*** Block opens ***
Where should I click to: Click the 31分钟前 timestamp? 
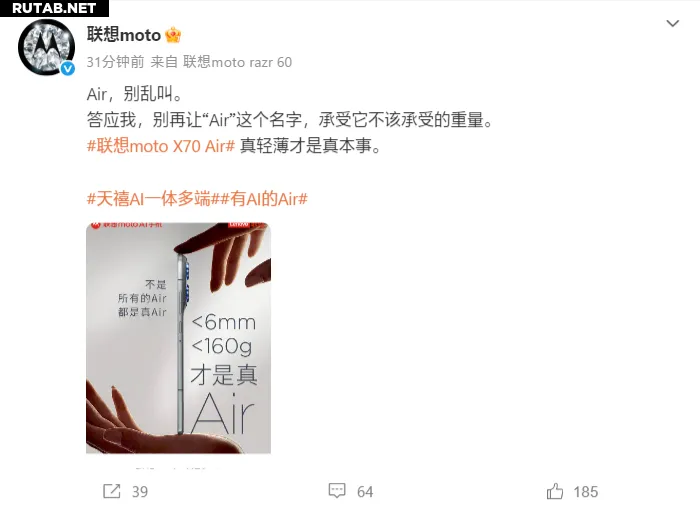tap(116, 62)
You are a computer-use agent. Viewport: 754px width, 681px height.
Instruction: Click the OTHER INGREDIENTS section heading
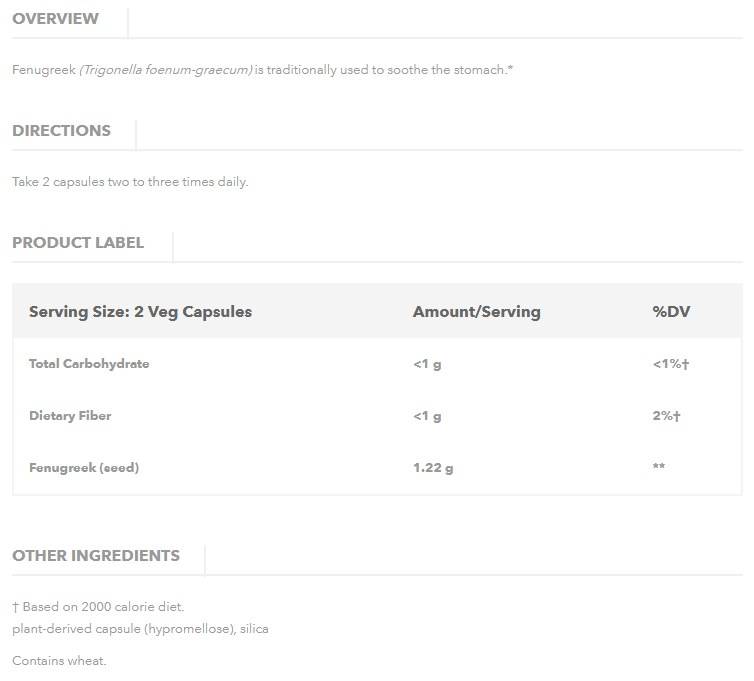(x=96, y=555)
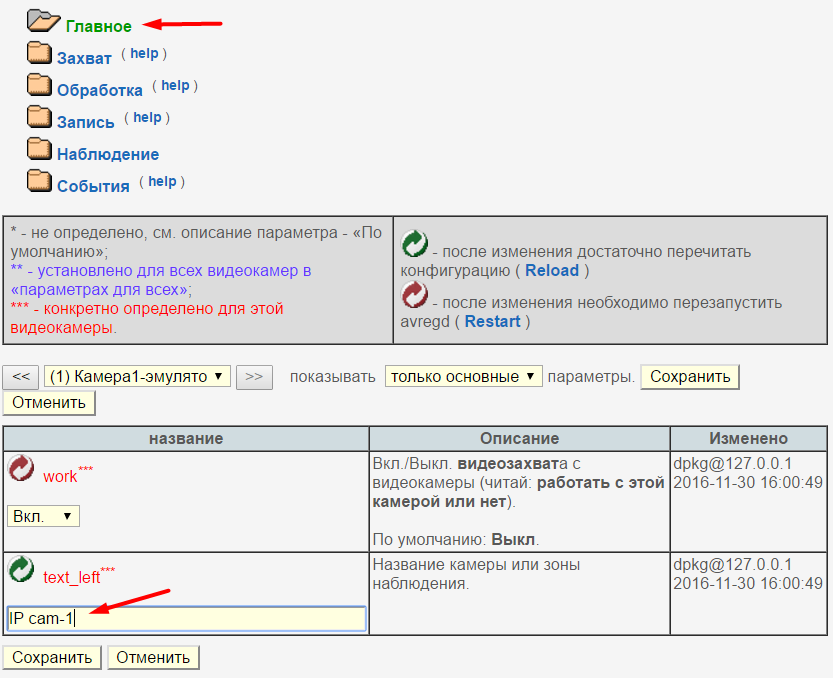
Task: Open the work state dropdown showing Вкл.
Action: (x=42, y=516)
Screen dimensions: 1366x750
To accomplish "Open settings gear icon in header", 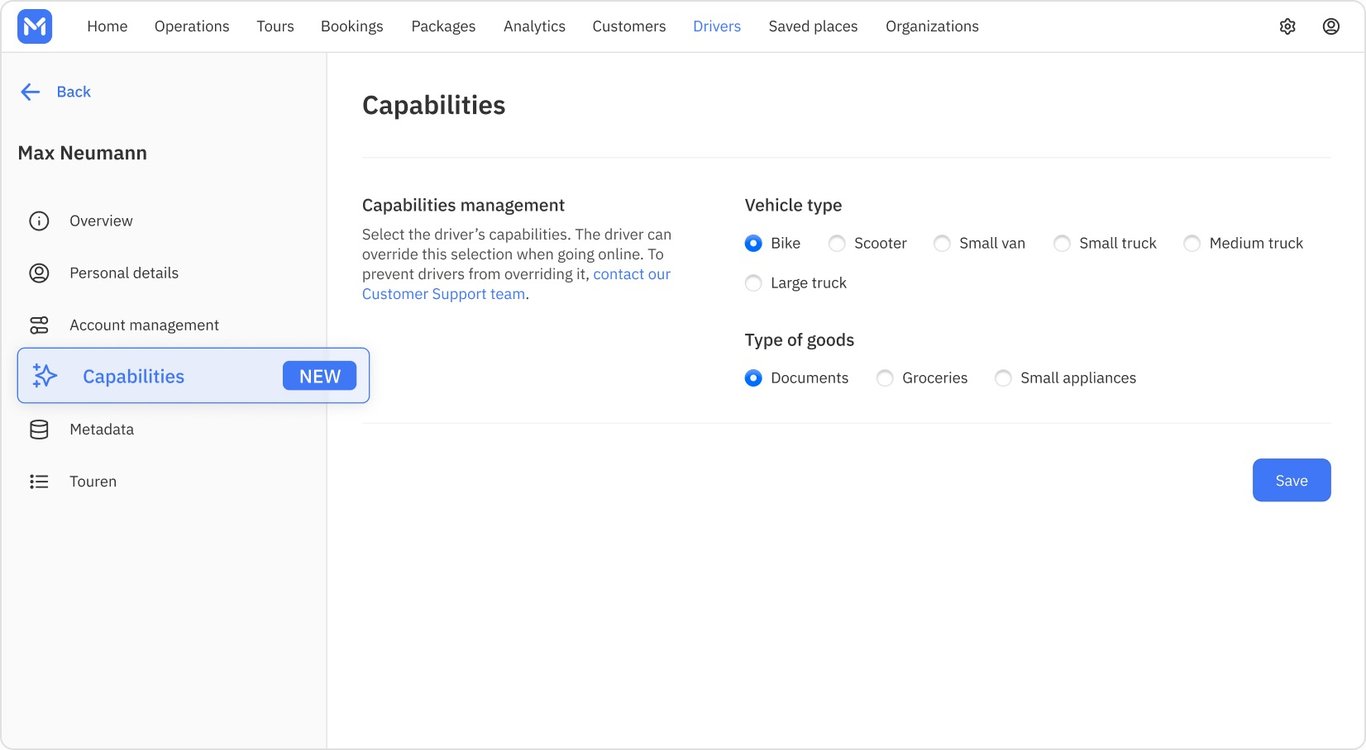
*** Block closes ***
Print every record exactly, without the pictures.

> _RESPONSE BELOW_
Where should I click to: Click the 31分钟前 timestamp? 
tap(116, 62)
You are a computer-use agent. Viewport: 754px width, 681px height.
Instruction: Click the OTHER INGREDIENTS section heading
(x=96, y=555)
Task: Open the work state dropdown showing Вкл.
Action: (x=42, y=516)
Screen dimensions: 1366x750
To accomplish "Open settings gear icon in header", 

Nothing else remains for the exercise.